これは加護がないということであり、神殿に祀られていた神様はもういないのかもしれない。女神ウララの森のように祭壇なり神殿の祭具が無くなっていたり、精霊石が壊れて昌石なり最悪瘴気石に変質してしまっている可能性もある。
瘴気ばかりでもなにか手がかりがないかと思い、より意識して見回すと1箇所気になる場所があった。
「あのちょっと窪んでいるところ…」
「ん? なにか見つけたか」
「瘴気が濃い」
「あ?」
「魔王城の謁見の間くらい濃い」
「…妙だな。この世界において一番瘴気が濃い場所は元凶である邪神の封印された謁見の間だ。なぜこんな場所が…」
「…行ってみよう」
探している神殿と関係あるかはわからないけれど、何かわかるかもしれないと歩き出そうとしたら腕を掴まれた。
「飛んだ方が早い」
「きゃっ」
魔王はわたしの膝裏に腕をいれ、抱き上げて空に浮き上がり城の屋根の先端付近まで上昇して停止した。
「つかまっていろ」
速度を上げて窪地に向かって移動していく。
「落としたりしないからそう怖がるな」
魔王の服にしがみついていたらしい。
高い場所に急に上がったのだから怖いのは仕方ないと思う。
なのに人が怖がっているというのになんだか楽しそうな表情をしていて腹が立つ。
しばらく横移動して窪地が眼下に見えたので地面に降りた。魔王に恨めしい目を向けるもどこ吹く風だ。
「ここか。確かに瘴気が濃い。…転がっている石くれに整形された様子がみてとれる。おそらくはここが例の神殿跡だな」
「ここが…」
直径20メートルくらいの窪地には白い石のカケラがいくつも転がっている。城や離宮、騎士団の宿舎跡には建物が崩れかけとはいえ、大部分が残っていたのにどうしてここには建物の影も形もないのだろう?
その時、背中に悪寒が走った。
ガキンっと刃物と刃物が当たる大きな音と風圧が背後からわたしを襲った。
「誰に手を出している」
低い冷酷な魔王の声が鼓膜に響き血の気が低く。
わたし、背中から何かに襲われた…?
ゆっくり背後を振り返る。
魔王がわたしの背中を守るように立ち塞がり、剣を構えて相手の剣を受け止めている。
「こいつの髪の毛一筋、触れられると思うな。鎧野郎」
魔王は交えた剣を弾き返し突然の襲撃者、首無し騎士デュラハンを睨め付けた。
頭部がない金属鎧の魔物デュラハン、それが周囲の地面からゆらりゆらりと次々姿を現していく。
わたしたちを取り囲むように。
「随分と歓迎されているようだ。リンカ」
「な、なに?」
「俺が鎧どもの相手をする。お前は魔法の結界を張って身を守ってゆっくり眺めていろ」
「え? 一人で戦うの?」
「ここのところお前ばかり働かせているからな。俺にも見せ場を作らせろ」
わたしが連日浄化でがんばっているから疲れさせないための気遣いだろう。…気配り上手な魔王様だこと。
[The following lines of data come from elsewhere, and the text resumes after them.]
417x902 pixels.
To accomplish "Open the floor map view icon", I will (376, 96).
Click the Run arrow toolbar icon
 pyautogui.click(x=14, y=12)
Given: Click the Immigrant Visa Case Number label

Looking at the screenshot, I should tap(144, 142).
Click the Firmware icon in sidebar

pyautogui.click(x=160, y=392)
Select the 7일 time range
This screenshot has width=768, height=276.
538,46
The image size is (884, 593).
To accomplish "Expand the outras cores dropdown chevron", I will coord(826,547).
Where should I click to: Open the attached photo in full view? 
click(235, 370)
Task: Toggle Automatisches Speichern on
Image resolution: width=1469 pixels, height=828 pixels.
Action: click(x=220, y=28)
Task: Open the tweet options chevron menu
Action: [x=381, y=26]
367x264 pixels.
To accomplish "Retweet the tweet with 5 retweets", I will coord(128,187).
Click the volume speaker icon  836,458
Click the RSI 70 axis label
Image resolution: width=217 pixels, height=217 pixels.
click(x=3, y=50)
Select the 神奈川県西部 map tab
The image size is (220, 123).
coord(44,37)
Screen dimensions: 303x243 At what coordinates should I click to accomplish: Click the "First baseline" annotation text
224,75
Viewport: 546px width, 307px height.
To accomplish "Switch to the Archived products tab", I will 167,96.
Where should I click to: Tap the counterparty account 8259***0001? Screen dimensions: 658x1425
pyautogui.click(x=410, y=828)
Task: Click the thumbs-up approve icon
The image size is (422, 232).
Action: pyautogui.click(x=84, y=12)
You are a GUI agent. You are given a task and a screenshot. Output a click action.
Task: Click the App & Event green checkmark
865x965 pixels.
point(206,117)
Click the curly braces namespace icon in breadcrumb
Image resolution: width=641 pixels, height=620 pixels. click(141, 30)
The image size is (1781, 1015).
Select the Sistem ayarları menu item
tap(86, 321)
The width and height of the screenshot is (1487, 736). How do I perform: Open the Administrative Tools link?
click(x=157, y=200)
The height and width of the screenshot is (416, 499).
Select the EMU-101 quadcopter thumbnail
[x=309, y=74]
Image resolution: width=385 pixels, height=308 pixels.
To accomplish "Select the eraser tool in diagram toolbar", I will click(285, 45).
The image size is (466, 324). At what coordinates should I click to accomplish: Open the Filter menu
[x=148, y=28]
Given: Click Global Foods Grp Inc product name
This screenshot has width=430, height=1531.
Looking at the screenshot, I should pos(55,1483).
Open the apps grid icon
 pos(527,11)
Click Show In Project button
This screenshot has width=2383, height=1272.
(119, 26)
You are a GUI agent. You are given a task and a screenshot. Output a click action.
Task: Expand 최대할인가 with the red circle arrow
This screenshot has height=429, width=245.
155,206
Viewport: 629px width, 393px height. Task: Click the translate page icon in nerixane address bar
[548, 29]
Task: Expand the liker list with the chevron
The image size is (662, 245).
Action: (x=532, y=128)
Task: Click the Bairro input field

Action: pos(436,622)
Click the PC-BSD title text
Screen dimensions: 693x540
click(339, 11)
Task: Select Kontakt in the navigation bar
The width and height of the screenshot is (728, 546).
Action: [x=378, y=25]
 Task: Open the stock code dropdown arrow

お言葉に甘えてわたしは自分の周りに結界を張った。これで魔物はわたしに触れられない。
「気をつけてね」
「誰に物を言っている」
それもそうだ。魔王にとっては赤子の手をひねるが如くってやつだろう。それならーーー
「お手並拝見しますか」
「はっ 言うじゃないか」
魔王VS首無し騎士デュラハン無限湧きの戦いの火蓋が切って落とされた。